As he sings on the 2001 LP The Rainbow Children (which despite its less than enthusiastic reception by critics has long been one of my favorites for its dynamic experimentation with jazz and its hallowed, optimistic view of the human race):
Every time I watch “The Other People News”
I c a false picture of myself, another one of u
They try 2 tell us what we want, what 2 believe
Didn’t that happen in the Garden
When somebody spoke 2 Eve?
And then Prince declares in his confident and funky falsetto:
But I’m willing 2 do The Work!
And how could he not follow with the obvious question:
Tell me now – what about u?
A great deal of this work for him, of course, was his music.
Although it seemed like an impossible task–as this tribute mixtape here is but a handful of my favorite tracks throughout the years by this genius–I do hope you enjoy the hell out of it and that it illustrates a bit of what I’m talking about. As Prince himself said at a phenomenal 2 & 1/2+ hour concert I attended: “so many hits, so little time.”

PRINCE (HAT WITH CHAINS) PHOTO BY HERB RITTS (1991)
The man was one of a kind. To me his music and personality was so singular, yet of a universal soul. As he says in “For You,” his work was created “with love, sincerity and deepest care.”

• Request 1
Write out all of the records below word for word, leaving the pictures out of your answer.
The Prince passage and the records have separate origins.

• Input data

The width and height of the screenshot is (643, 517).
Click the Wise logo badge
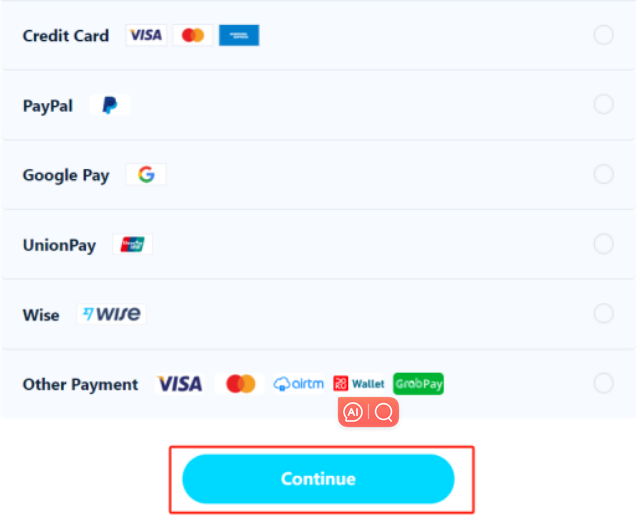click(x=111, y=314)
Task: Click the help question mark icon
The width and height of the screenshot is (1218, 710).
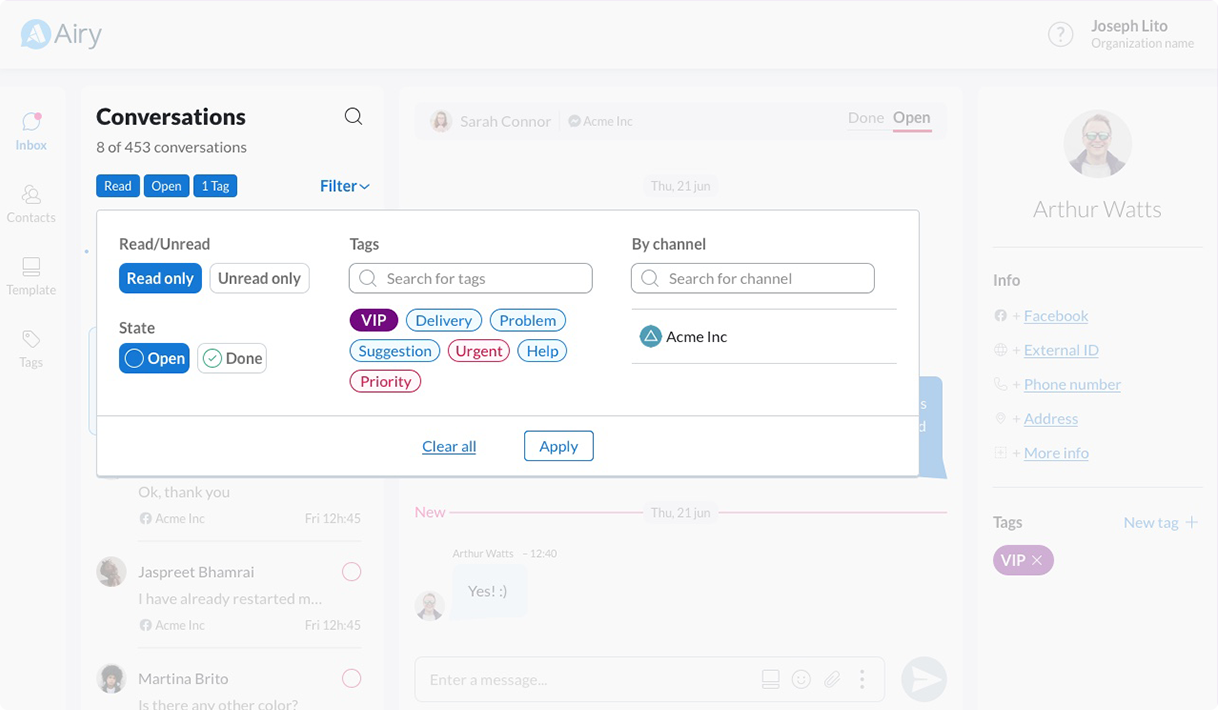Action: click(x=1060, y=35)
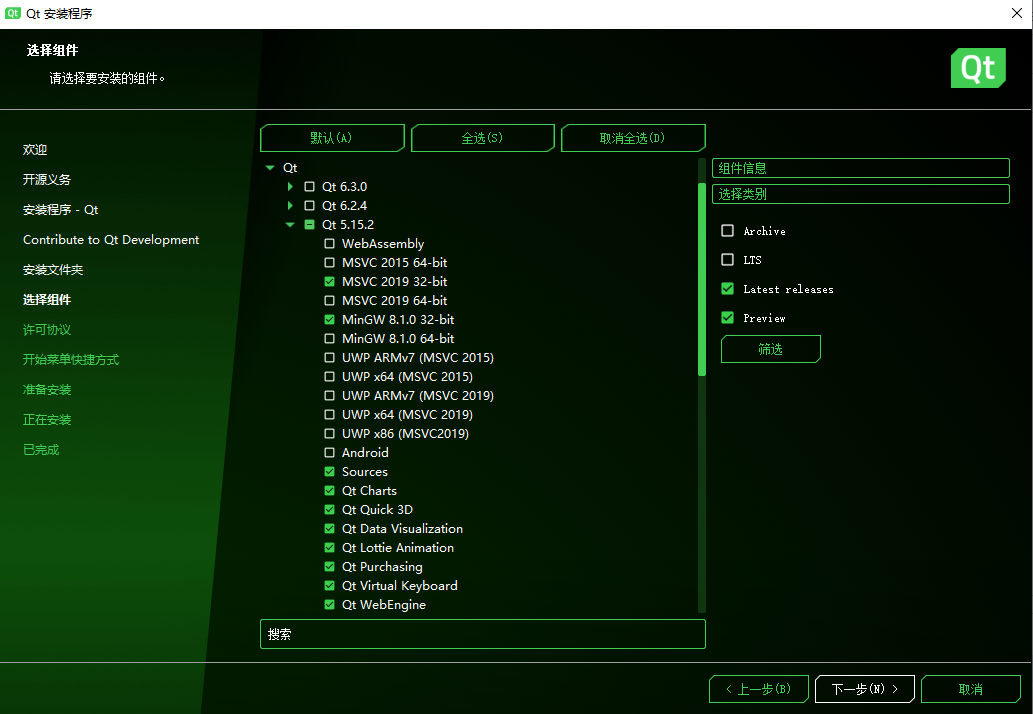Enable the LTS category

(727, 259)
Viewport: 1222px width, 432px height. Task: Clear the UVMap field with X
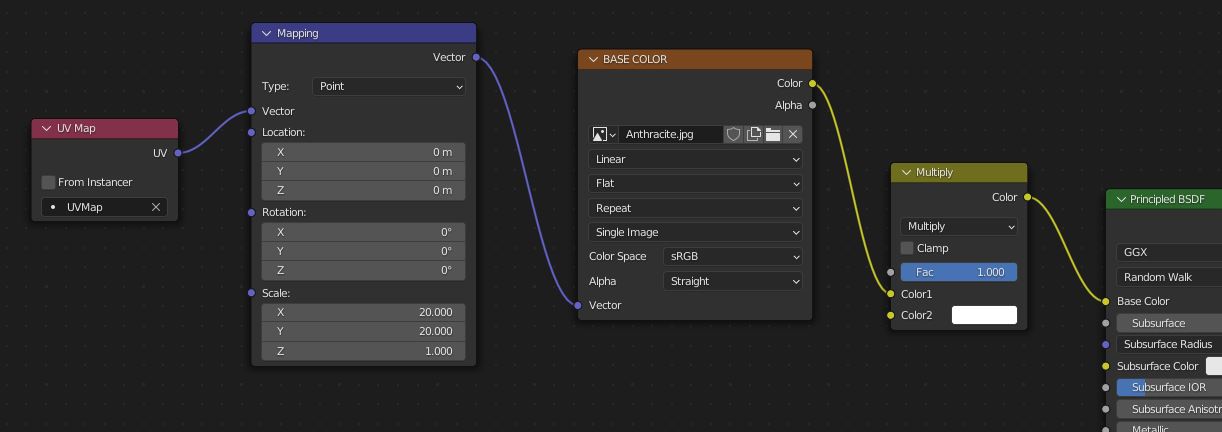[x=156, y=207]
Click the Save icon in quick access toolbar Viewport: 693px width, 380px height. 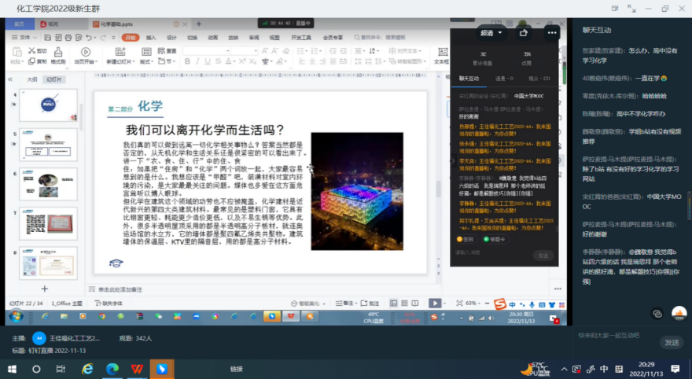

• Request 2
Reproduce the Prince passage verbatim from "As he sings" up to and including "do The Work!".

• Task answer 1
The width and height of the screenshot is (643, 517).
Click the Wise logo badge
click(x=111, y=314)
Task: Click the help question mark icon
The width and height of the screenshot is (1218, 710).
Action: click(x=1060, y=35)
Enable the LTS category

(727, 259)
Viewport: 1222px width, 432px height. Task: Clear the UVMap field with X
[x=156, y=207]
Click the Save icon in quick access toolbar Viewport: 693px width, 380px height. 

• Task answer 2
As he sings on the 2001 LP The Rainbow Children (which despite its less than enthusiastic reception by critics has long been one of my favorites for its dynamic experimentation with jazz and its hallowed, optimistic view of the human race):
Every time I watch “The Other People News”
I c a false picture of myself, another one of u
They try 2 tell us what we want, what 2 believe
Didn’t that happen in the Garden
When somebody spoke 2 Eve?
And then Prince declares in his confident and funky falsetto:
But I’m willing 2 do The Work!